Snapshots

Fourth quarter tech layoffs will exceed 2020 peak

November 21, 2022

 

 

The technology sector, which had accounted for a large share of demand growth over the past decade, has begun to slow materially in the wake of capital markets shifts, and layoff announcements in the first three weeks of November have surpassed 36,000, nearly doubling peak monthly levels from the outset of the pandemic in 2020.

A slowing of the venture capital environment, and more importantly a flight from technology stocks in public markets in favor of countercyclical sectors has spurred widespread cost-cutting initiatives across the industry, including some large-scale layoffs, with the three largest post-pandemic layoff announcements occurring to date in November, comprising nearly 25,000 jobs collectively.

Despite mostly negative headlines, recent layoffs largely reflect a deceleration of what had been exceptionally rapid job growth nationally: since 2019, the U.S. has added over 200,000 software developer jobs and more than 30,000 other technology jobs, reflecting more than 5.0% growth across the industry while total nonfarm employment has only marginally surpassed 2019 levels.
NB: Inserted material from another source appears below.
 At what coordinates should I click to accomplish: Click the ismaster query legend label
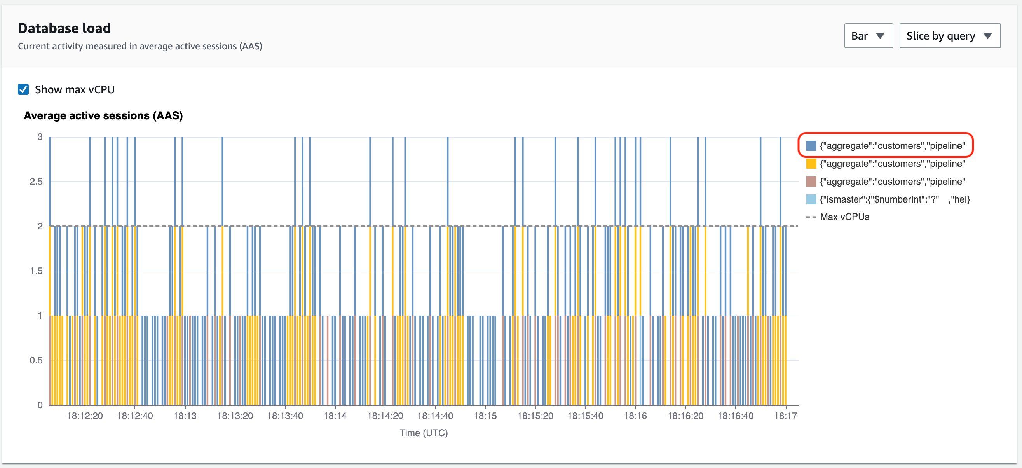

The cost-cutting initiatives and reduced headcounts are directly correlating with mounting sublease availabilities:  Meta, who announced the largest layoff to date of 11,000 employees, or 13% of their workforce, has also in recent weeks announced over 3.0 million s.f. of sublease availabilities or lease terminations nationally.

Select companies remain in growth mode, and private technology companies with healthy balance sheets have not contributed significantly to recent layoffs or sublease additions—the largest lease of the third quarter came from the parent company of TikTok, ByteDance, subleasing 658,000 s.f. of a former Verizon campus in San Jose.

Cost-cutting measures from big tech companies represent a departure from longstanding culture of expense agnosticism and heightened spending on employee compensation and experience relative to other major white collar sectors, which may lead companies to reconsider other employee perks and cultural settings that diverge from other white collar sectors, including widespread remote work.